__Problem requirements__: Everything in the records below from the line containing "The width and height of the screenshot is (1568, 727)." through the line containing "Given: Open the apps grid menu icon" is to be reproduced exactly, those two lines included; no picture is to be copied.

* * * *

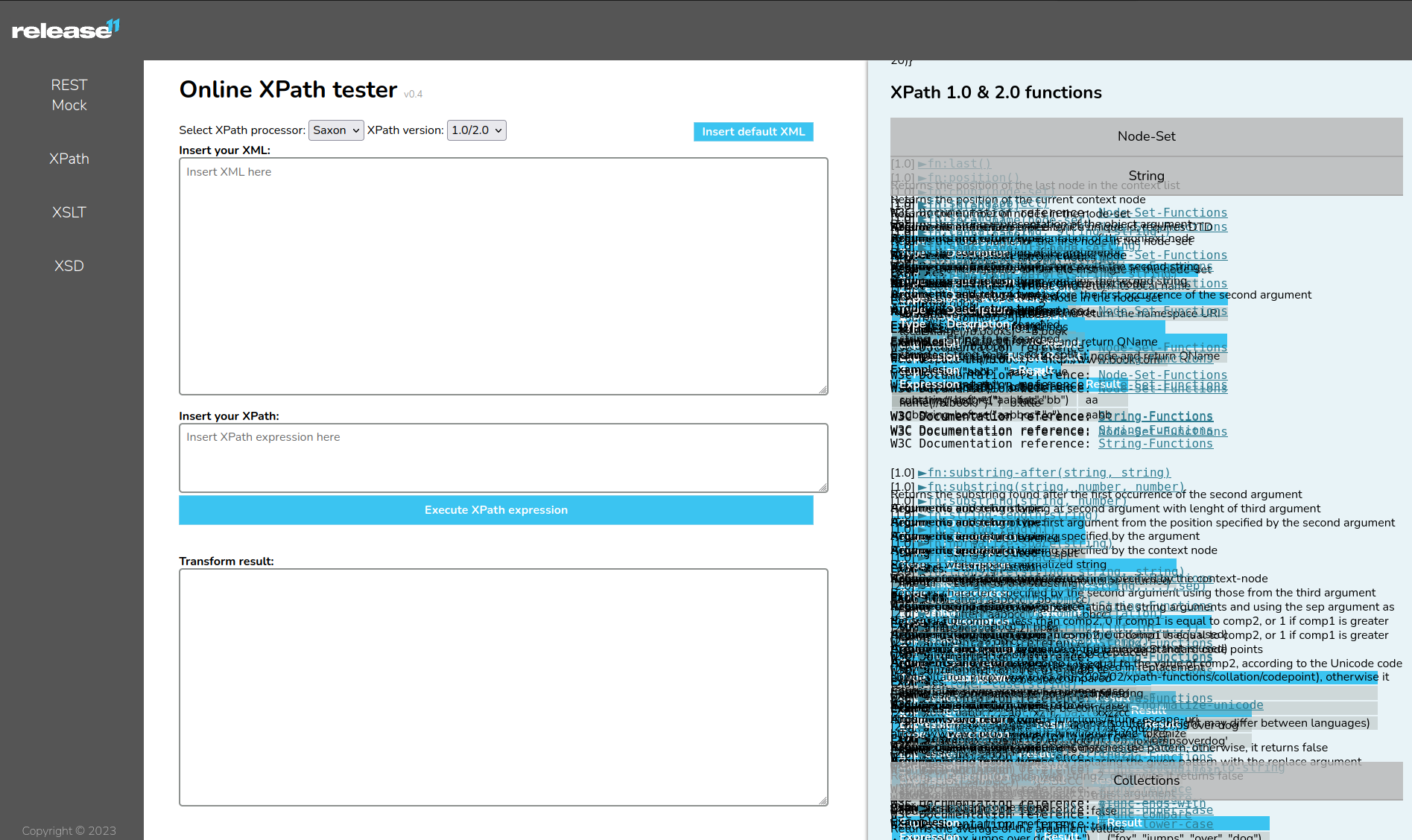
Task: Open the XPath version dropdown
Action: click(x=476, y=130)
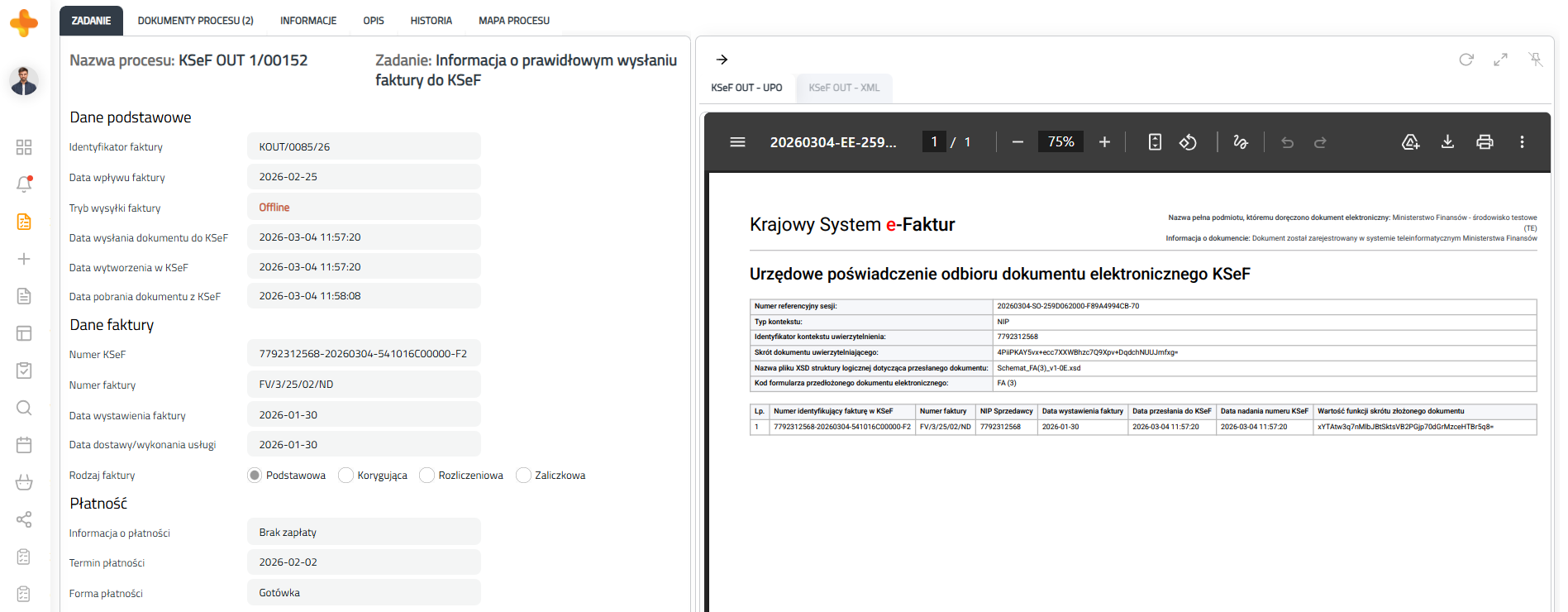1568x612 pixels.
Task: Print the UPO document
Action: [1485, 142]
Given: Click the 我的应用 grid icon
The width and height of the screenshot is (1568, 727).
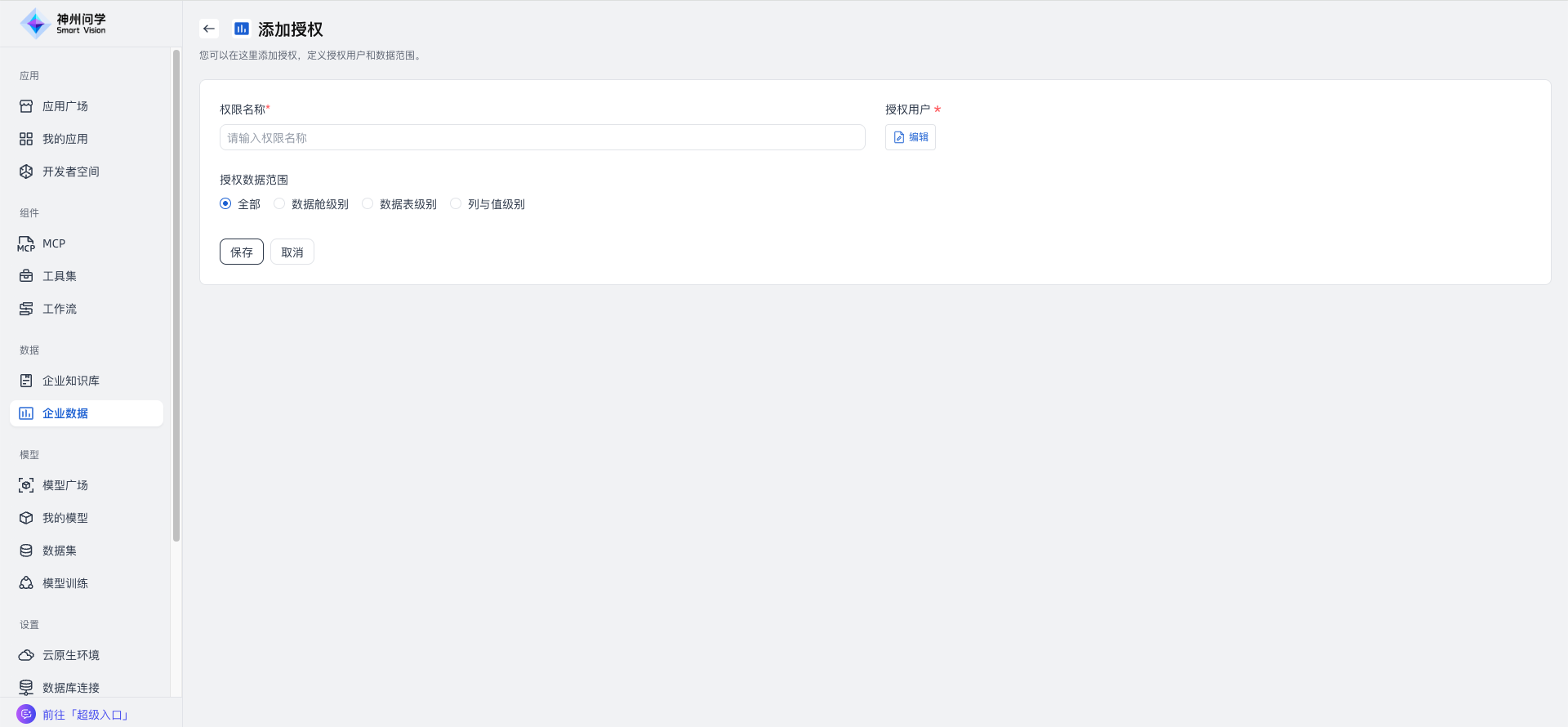Looking at the screenshot, I should 26,139.
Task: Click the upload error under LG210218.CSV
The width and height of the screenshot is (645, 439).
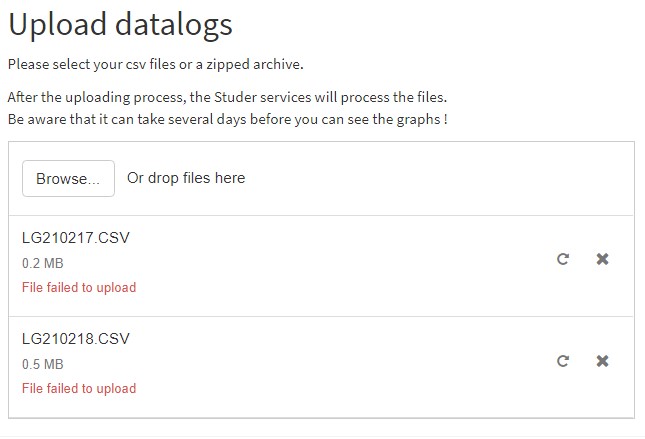Action: pyautogui.click(x=79, y=388)
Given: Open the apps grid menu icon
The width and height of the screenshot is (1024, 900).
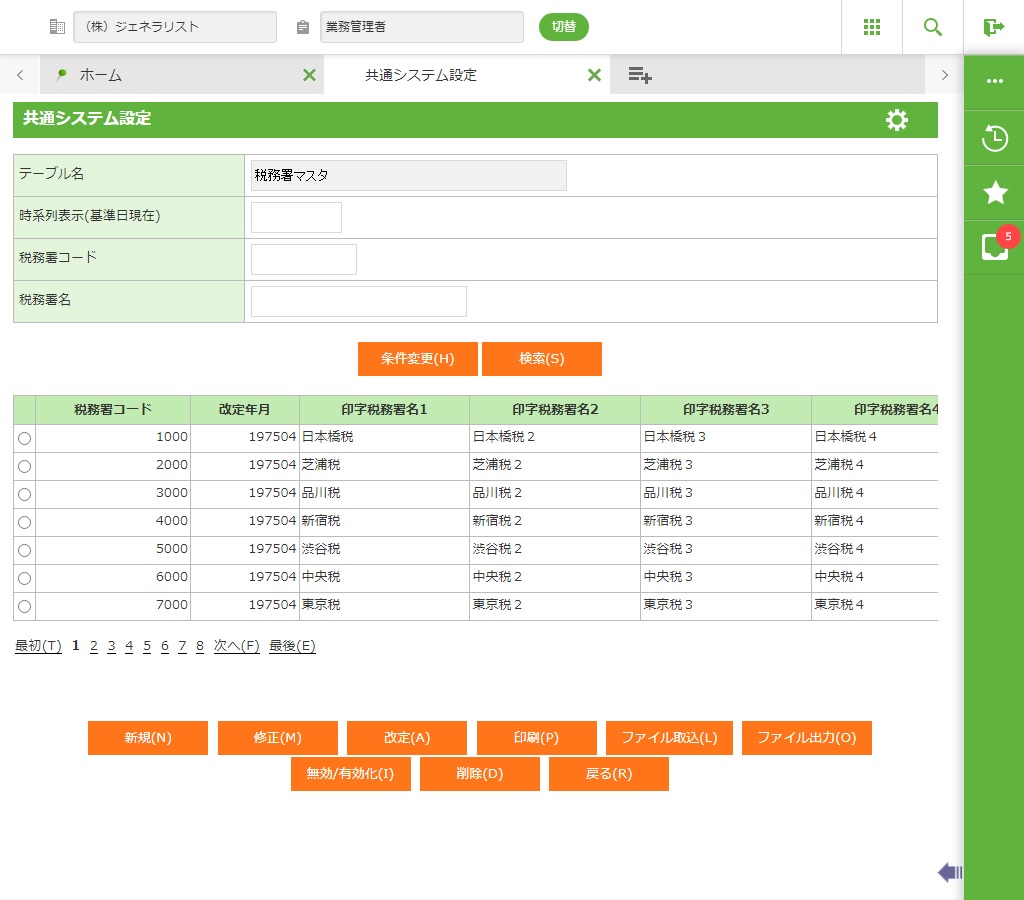Looking at the screenshot, I should pyautogui.click(x=872, y=27).
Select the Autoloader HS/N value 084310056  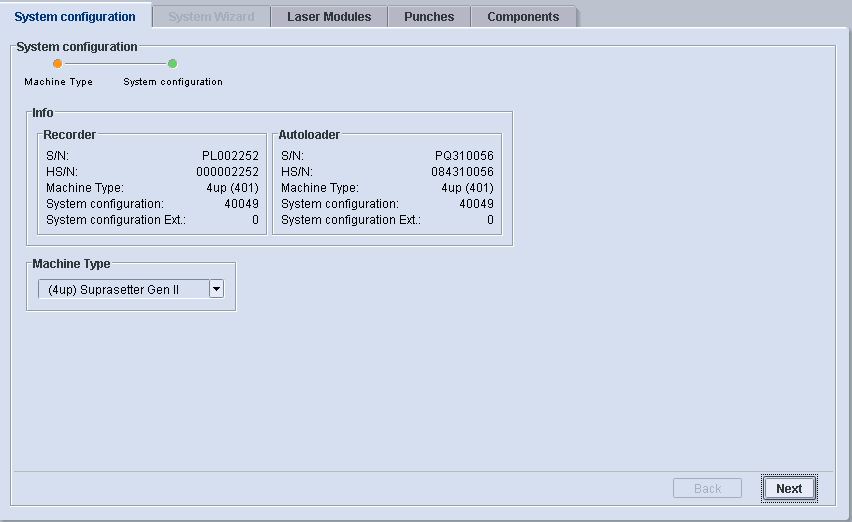[462, 172]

* * * *

__Result of the task__:
The width and height of the screenshot is (1568, 727).
Looking at the screenshot, I should 26,139.
Task: Click the upload error under LG210218.CSV
The width and height of the screenshot is (645, 439).
Action: pyautogui.click(x=79, y=388)
Given: Open the apps grid menu icon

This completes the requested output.